15. The source base station of claim 14,

the uplink buffer status sending unit, when sending the second buffer status indication information to the target base station, further carries the QoS parameters corresponding to part or all of the LCGs in the second buffer status indication information.

16. The source base station according to any of claims 11 to 15, wherein the buffer status determining unit comprises:

a downstream buffer status determination unit, configured to, when the buffer status includes a downstream buffer status:

taking the buffer area state of each current downlink Radio Bearer (RB) of the terminal to be switched as the current downlink buffer area state of the terminal to be switched;

or, according to the QoS parameters of each RB, grouping the current downlink RBs of the terminal to be switched, and determining the downlink buffer area state corresponding to each downlink RB group as the current downlink buffer area state of the terminal to be switched.
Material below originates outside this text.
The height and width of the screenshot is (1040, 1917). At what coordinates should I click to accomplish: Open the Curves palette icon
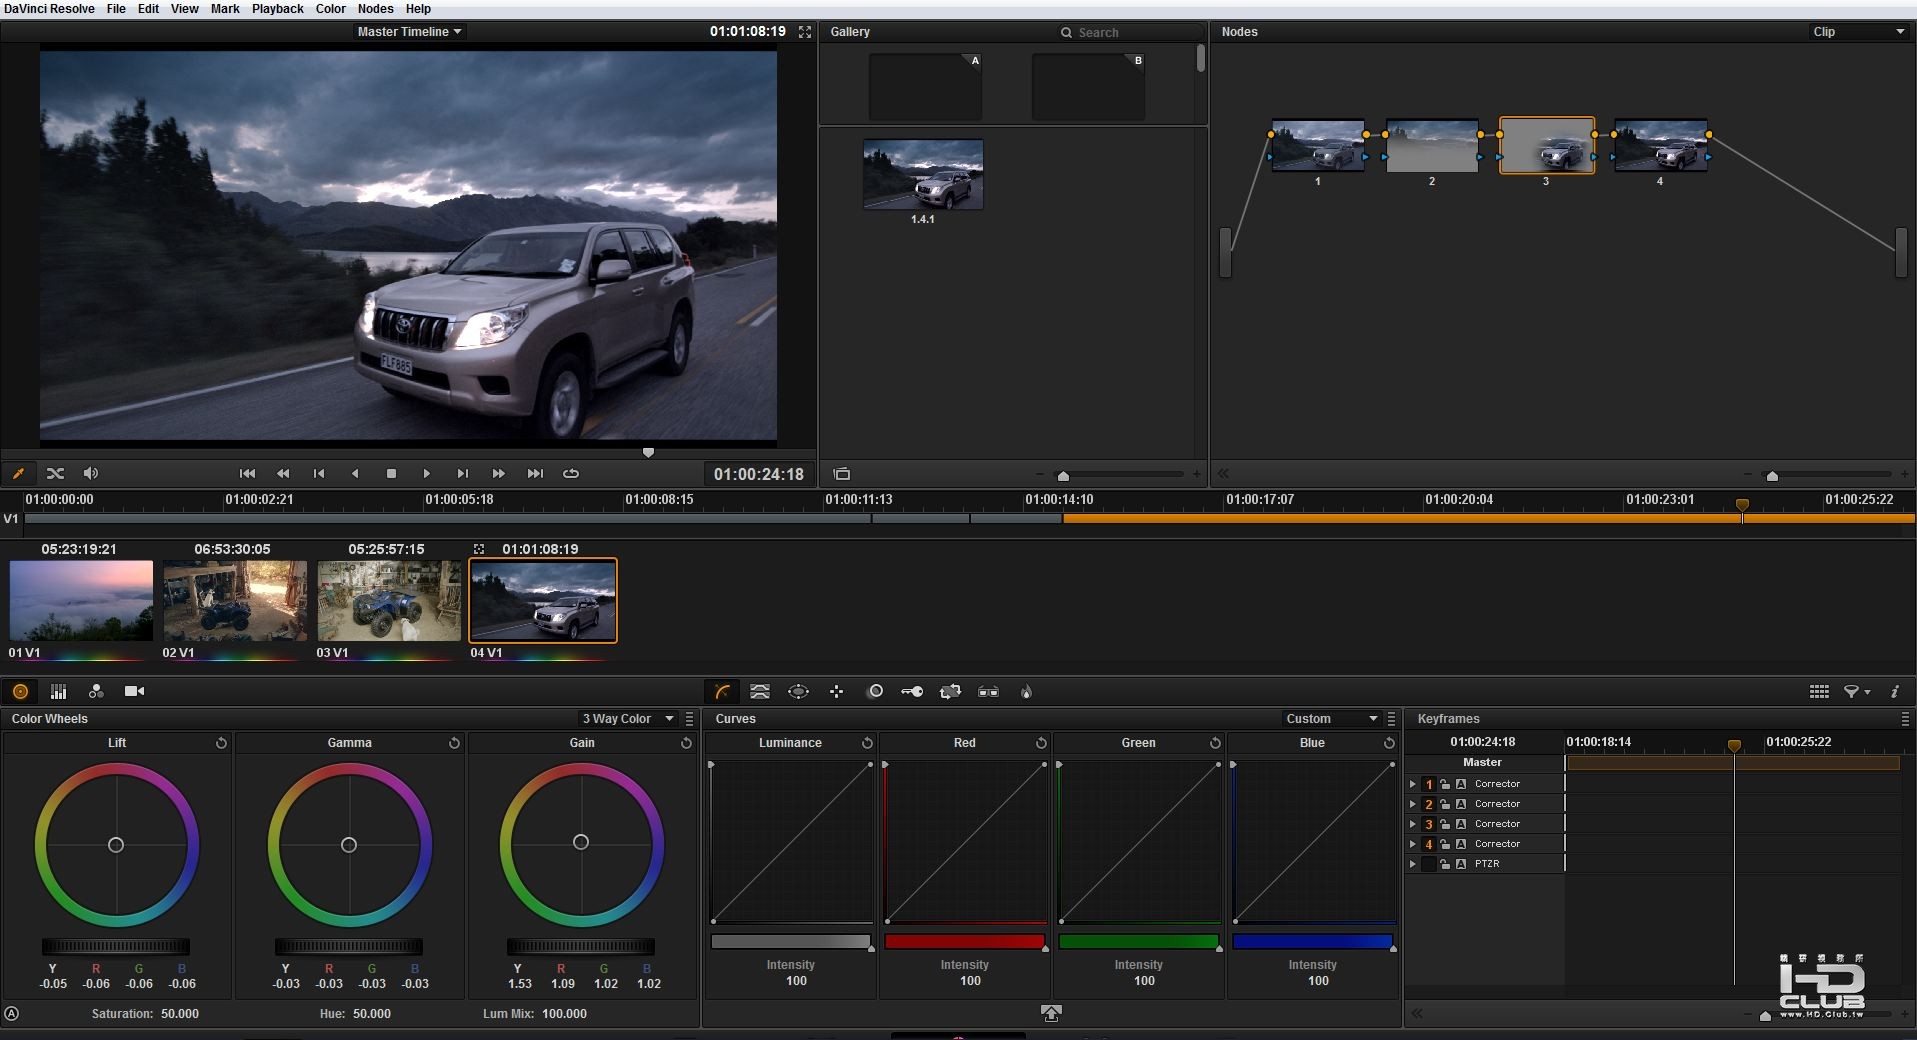tap(722, 691)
17. The source base station of claim 16, wherein the first transmission unit comprises:

a downlink buffer area status sending unit, configured to, when the current downlink buffer area status of the terminal to be switched is a buffer area status of each current downlink RB of the terminal to be switched: calculating a second sum of the buffer status of each current downlink RB of the terminal to be switched, and sending third buffer status indication information carrying the second sum to the target base station; or, according to the buffer status of each current downlink RB of the terminal to be switched, sending fourth buffer status indication information carrying the downlink buffer status of part or all downlink RBs to the target base station; and when the current downlink buffer area state of the terminal to be switched is the buffer area state corresponding to each downlink RB group of the terminal to be switched: calculating a third sum of the buffer status corresponding to each downlink RB group of the terminal to be switched, and sending fifth buffer status indication information carrying the third sum to the target base station; or, according to the buffer area state corresponding to each current downlink RB group of the terminal to be switched, sending sixth buffer area state indication information carrying downlink buffer area states corresponding to part or all downlink RB groups to the target base station.

18. The source base station of claim 17,

when the downlink status sending unit sends the fourth buffer status indication information to the target base station, the downlink status sending unit further carries QoS parameters corresponding to part or all of the downlink RBs in the fourth buffer status indication information; and when the sixth buffer status indication information is sent to the target base station, further carrying the QoS parameters corresponding to the part or all of the downlink RB groups in the sixth buffer status indication information.

19. A target base station, comprising:

a receiving unit, configured to receive buffer status indication information sent by a source base station and used for indicating a current buffer status of a terminal to be switched, where the buffer status includes at least one of an uplink buffer status and a downlink buffer status;

the allocation unit is used for allocating corresponding resources to the terminal to be switched according to the buffer area state indication information;

a sending unit, configured to send resource allocation information indicating the resource to the source base station.

20. The target base station of claim 19,

the receiving unit is further configured to receive the buffer status indication information from the handover request sent by the source base station, and,

the sending unit is further configured to send the resource allocation information to the source base station by carrying the resource allocation information in a handover response message.